Toda a informação na edição impressa de hoje, 14 de fevereiro, do DIÁRIO AS BEIRAS

12 Comments

  1. Henrique Costa says:

    Os que dizem que Coimbra parou no tempo masque continuam a votar em presidentes que boicotam todos os investimentos, que se calem! De vez!!!

  2. anonimodasilva says:

    Aposto que é "Bluff"! Deve ser estratégia para ficarem mais fortes durante as negociações com a Câmara de Coimbra.

  3. Uma empresa compra um terreno para construir a sua terceira loja e empregar 400 pessoas. Os anos vão passando e surgem novas lojas a sul e a norte. Não será isto muito estranho,??? não haverá aqui responsabilidade municipal com grave prejuizo para a cidade e o concelho de Coimbra???

  4. Isso é que era!

  5. Zé da Gândara says:

    Venha lá o I-Quê-Á mesmo que venha para as instalações do E. Leclerc… Já agora… O E. Leclerc em Portugal não é propriamente Francês… É que as lojas até são uma franquia… E pela Figueira como por todo o país, o E. Leclerc é uma nulidade em termos de quota de mercado… Não se compreende como é que ainda se mantém aberto…

  6. Uma vez que o ikea se quer instalar pelo Centro, porque não em Pombal???

    Daria emprego a muita gente! Eu adorava!!!

  7. Conde de Miranda says:

    Espero que Coimbra se mantenha na terceira cidade do País, mas desta forma estamos a caminhar para muito longe
    disso.

  8. Leila Cristina says:

    Há muito tempo que Coimbra não é a terceira cidade meu amigo… Pense em Braga, Aveiro ou Leiria!

    • Que não já não seja a terceira cidade, começa a ser evidente, agora Aveiro ou Leiria? Informe-se, têm a mania de fazer destas cidades maiores do que o que são, mas Coimbra tem só o dobro da população das referidas.

    • Braga sim, Aveiro ou Leiria só pode estar a brincar!

      • Ciliazinha says:

        Não é za. É sá. E se fosse, não seria aceite. Ó espertalhão.
        Mar, sá, pio, é de origem duvidosa e incerta. E desses, não gostamos nós. Dos de origem duvidosa…
        Só dos sá que estão certificados. Ó espertalhão da província.
        Porque pili*** também não foi aceite. Foi censurado pelas Beiras!

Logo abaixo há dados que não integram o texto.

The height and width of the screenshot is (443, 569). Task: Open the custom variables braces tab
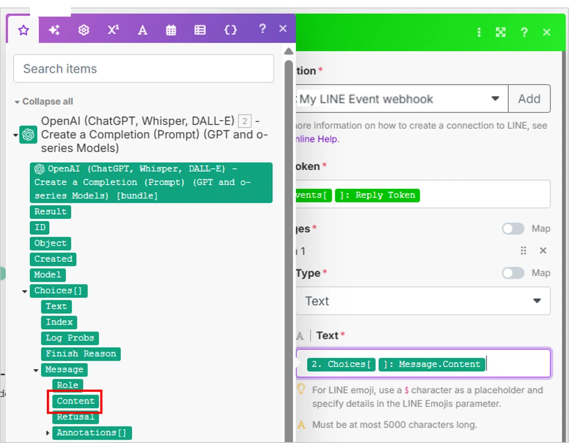click(x=230, y=30)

        Aveiro, sim senhor! Que é uma terra onde fazem muita falta tarambecos made in global, à conta de mão-de-obra escrava, e infantil, e do sudeste asiático, e de outras terras.
        A par do IKEA, construam um edifício lá no Bairro de Santiago, com camaratas gigantes, para colocarem as crianças asiáticas obreiras de móveis rascas para o enfadado ocidental, que já não pode com a poltrona azul às florinhas, encomendada em Paços de Ferreira e manufacturada ainda em torno tradicional. Abaixo todos os ainda resistentes e existentes tornos tradicionais! Venham os tornos mecânicos em massa! E a manufactura em série!
        Ponham 100 IKEAS em Portugal, para que este se torne num país de futuro pleno-emprego! Para os autóctones e para os migrantes! E se estiverem fartos de móveis, pois que fabriquem bacios em madeira de pau-santo, personalizados! Com a postagem da foto do imponente cagalhot* depositado pelo proprietário de cada não menos majestoso rabo que lá se senta, em exercício de alívio temporário. E quando estiverem fartos também dos bacios personalizados, pois imprimam as caras dos imponentes do burgo nacional, e se não bastar, do global. E façam de novo propaganda! No Facebook e noutras partes! Nas traseiras dos tróleis, dos autocarros, nos comboios, nos jornais regionais. Propagandeiem essa nova moda de bacios dos enfastiados dos rabos personalizados. Novos bacios em pau-santo, com a foto de imponentes e famosos cagalhot**, depositados por rememoráveis existentes e já idos rabos! E assim em diante, consoante dite a moda e o enfado. E se nem bacios já bastarem, outro objecto qualquer, digno do bom gosto de cada proseirão e grosseirão, proseirona e grosseirona.
        Pois o que importa é que empreendam e produzam e consumam!
        Empreendam! Produzam! Consumam!